第21話 あなたの知らない私の事を-2

 駅で、理絵の姿を待つ。時刻は午後四時だった。けだるいなあ、と思うが、これから理絵と会うと思うと、それも少し和らいだ。この時間である、人はたくさんいた。うちの生徒も下校時刻なので大勢いる。しかし、その中から理絵を見つけるのはきっと容易い。


 何も考えず、ただ雑踏を見る。ぼーっとする時間もあまりなかったな、と思う。

 ぶー、とスマートフォンが震える。最近はよくバイブを使用しているな、と考えながら、それをみると、まさかの実家からだった。

 わちゃわちゃしながらそれを受ける。


 「は、はいはい?」

 『あ、かなでー? 今大丈夫?』


 声の主は母親だった。


 「大丈夫だけど。どうしたの、急に?」

 『お父さんが入院した』

 え、という声すら出ない。が、直後に、『腱鞘炎の手術で』

 「…一大事だけども! 死ぬかと思ってびっくりしたわ! やめてよね!」

 『ごめんごめん』母親はからから笑ってから、『ひさしぶりにあんたのことを思い出して、元気してるかなあ、って』

 「娘だってことは憶えてる?」

 『なんとか』

 「……」

 『そんでね、なんで思いだしたかっていうとさ』

 そのあと母親は、えっと、と唸ってから、『昔さー、あんたが仲良かったさー何て言ったっけ』

 「…こう見えても、仲良かった子は結構いたんですよ」

 『一番仲良かった子よ』


 そう言われて、私は彼女のことを思い出す。

 私が傷つけ、傷付いた、彼女のことだ。


 「…雪葉のこと?」


 『そー。ゆきちゃん』母親は声を高くする。『途中で転校したんだっけ。来なくなったんだっけ』

 「その子が? どうしたの?」

 『いや、この前、あんたを訪ねてきてさ』

 「…っ!」


 その言葉を聞いて、戦慄する。胃が下に押さえつけられ、浮遊感を覚えた。

 私が傷つけた女の子。一方的に傷つけた女の子。一番仲が良かったのに、最もひどい仕打ちをしてしまった女の子。

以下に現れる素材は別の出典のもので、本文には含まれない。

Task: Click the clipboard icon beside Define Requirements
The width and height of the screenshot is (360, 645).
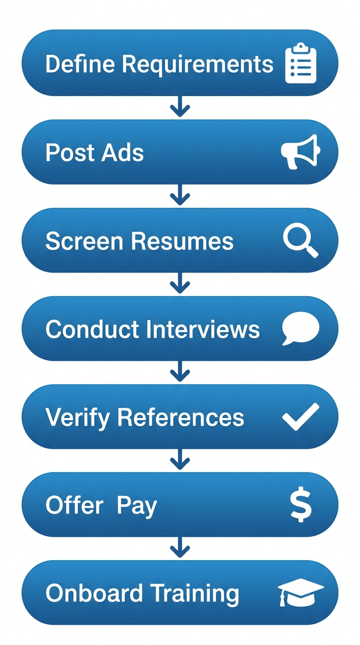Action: pos(301,63)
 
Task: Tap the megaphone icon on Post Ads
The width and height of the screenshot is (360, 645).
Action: pos(300,151)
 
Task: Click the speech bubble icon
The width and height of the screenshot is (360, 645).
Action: pos(300,328)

 そんな子が、いったい私になんの用があったのか。少し考えるだけだと、まずは復讐の文字が浮かぶ。

 復讐。人生をめちゃくちゃにされたことへの、復讐。


 何をされるのだろう、と自分勝手な恐怖が襲う。もう昔のことじゃない、と思う。


 『まーだからさ、いっちょー言っとこうかなあ、って』母親の楽観的な声は続ける。『近いうちに帰って来なさいよー』


 その言葉で締めくくり、通話が途切れる。ツーツー、という正弦波がやけに心地よかった。


 「…殺される」


 のかもしれない。そう思った。いや、よく考えれば、十年以上も経っているのだ、もはや許してもらっているという可能性も充分にある。

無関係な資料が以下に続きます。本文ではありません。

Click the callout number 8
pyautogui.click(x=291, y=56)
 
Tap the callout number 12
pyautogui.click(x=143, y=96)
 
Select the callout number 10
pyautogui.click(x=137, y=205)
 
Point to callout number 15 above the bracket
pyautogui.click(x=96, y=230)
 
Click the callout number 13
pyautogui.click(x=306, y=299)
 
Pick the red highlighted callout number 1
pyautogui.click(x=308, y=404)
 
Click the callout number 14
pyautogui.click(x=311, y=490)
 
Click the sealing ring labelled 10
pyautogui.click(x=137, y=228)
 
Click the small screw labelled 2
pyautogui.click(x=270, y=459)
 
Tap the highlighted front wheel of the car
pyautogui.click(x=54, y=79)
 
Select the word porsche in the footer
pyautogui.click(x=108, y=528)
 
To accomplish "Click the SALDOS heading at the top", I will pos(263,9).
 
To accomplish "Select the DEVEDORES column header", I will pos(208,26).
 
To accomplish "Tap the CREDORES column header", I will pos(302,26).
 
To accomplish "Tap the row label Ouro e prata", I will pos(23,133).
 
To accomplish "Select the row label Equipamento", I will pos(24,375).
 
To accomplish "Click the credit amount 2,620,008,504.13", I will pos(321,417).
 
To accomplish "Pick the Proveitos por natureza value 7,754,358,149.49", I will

 しかし、私のしたことを考えると、何年たっても許されることなのか、と思う。対して、自分の中には、私は悪く無い、と思う心もあった。

 せめぎ合う。殺されたくない自分と、受け入れなければいけないという自分が、せめぎ合う。


 心がすれる。


 「…かなでさーん。ごめん、遅れたー」

 「理絵…」


 背の高い、紫色の髪をした女の子。どこか尖った印象の彼女だったが、しかし、私はどうしようもない安堵があった。 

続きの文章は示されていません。